◆ Records from a dataset ◆
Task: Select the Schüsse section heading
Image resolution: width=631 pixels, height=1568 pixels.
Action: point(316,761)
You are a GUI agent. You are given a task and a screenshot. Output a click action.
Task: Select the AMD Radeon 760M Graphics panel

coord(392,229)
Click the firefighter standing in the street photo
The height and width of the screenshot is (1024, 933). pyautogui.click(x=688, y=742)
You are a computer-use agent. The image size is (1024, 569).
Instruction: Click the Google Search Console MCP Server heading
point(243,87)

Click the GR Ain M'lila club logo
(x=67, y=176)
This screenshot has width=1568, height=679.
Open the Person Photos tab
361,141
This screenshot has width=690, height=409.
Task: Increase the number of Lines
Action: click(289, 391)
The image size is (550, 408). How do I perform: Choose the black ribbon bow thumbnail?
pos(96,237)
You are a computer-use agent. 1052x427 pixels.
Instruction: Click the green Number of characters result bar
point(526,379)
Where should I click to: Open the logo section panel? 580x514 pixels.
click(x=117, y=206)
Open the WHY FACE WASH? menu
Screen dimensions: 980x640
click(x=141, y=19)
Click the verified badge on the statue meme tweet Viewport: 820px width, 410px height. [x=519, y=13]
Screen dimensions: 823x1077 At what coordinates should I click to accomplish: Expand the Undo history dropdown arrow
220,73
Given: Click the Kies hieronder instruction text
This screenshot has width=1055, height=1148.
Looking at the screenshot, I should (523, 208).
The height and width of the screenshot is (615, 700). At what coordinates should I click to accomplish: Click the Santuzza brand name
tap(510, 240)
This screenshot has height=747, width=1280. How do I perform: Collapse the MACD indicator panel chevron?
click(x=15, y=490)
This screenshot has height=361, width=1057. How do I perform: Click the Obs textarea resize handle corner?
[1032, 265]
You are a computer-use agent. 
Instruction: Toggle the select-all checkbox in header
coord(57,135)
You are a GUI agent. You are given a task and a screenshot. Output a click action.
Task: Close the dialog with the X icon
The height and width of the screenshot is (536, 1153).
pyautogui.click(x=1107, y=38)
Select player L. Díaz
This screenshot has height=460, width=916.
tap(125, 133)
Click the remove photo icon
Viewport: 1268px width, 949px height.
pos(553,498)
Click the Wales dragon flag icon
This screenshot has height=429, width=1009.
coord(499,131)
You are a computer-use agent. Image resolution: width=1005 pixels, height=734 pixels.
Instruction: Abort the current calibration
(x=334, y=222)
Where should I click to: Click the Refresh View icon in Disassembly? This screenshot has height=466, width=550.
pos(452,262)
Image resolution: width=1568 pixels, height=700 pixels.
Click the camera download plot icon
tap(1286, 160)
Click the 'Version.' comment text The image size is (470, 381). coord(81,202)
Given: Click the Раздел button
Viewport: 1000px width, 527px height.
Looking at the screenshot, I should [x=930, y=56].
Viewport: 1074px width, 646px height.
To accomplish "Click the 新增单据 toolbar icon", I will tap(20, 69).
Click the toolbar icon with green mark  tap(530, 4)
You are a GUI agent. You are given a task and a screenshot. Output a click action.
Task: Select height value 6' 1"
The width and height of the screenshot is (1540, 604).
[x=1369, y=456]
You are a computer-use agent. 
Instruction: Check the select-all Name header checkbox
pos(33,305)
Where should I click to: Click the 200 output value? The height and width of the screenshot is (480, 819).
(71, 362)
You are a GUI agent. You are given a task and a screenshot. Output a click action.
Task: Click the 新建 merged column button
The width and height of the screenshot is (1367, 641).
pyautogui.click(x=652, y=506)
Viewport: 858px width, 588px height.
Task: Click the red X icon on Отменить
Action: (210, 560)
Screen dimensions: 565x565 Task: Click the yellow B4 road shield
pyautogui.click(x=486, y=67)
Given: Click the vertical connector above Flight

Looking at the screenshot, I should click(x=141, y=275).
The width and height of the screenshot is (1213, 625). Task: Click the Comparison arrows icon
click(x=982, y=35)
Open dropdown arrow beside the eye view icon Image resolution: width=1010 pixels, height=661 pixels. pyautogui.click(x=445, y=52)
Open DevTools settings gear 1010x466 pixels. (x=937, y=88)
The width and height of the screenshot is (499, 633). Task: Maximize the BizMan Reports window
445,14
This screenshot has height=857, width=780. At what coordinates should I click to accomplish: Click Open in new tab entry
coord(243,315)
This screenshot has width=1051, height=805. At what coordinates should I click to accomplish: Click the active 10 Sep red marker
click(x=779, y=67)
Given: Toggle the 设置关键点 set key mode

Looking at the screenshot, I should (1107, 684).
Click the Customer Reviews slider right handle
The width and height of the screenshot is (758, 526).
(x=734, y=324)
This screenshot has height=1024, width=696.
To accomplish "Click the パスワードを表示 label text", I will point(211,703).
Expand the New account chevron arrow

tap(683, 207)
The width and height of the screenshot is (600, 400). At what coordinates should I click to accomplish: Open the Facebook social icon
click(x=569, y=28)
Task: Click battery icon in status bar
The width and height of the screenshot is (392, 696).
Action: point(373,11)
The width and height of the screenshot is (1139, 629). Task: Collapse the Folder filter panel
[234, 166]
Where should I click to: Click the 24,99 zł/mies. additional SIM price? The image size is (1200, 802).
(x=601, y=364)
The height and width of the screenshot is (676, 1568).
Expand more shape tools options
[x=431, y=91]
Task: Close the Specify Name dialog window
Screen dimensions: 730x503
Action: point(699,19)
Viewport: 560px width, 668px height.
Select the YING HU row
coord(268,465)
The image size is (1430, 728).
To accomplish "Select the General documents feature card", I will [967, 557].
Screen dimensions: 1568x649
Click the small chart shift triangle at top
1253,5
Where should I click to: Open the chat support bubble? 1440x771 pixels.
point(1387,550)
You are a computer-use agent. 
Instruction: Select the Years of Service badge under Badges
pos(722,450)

◆ Task statement ◆
Go through the data, and copy each line in which the word "Close" appears.

◆ Exercise response ◆
Task: Close the dialog with the X icon
Task: Close the Specify Name dialog window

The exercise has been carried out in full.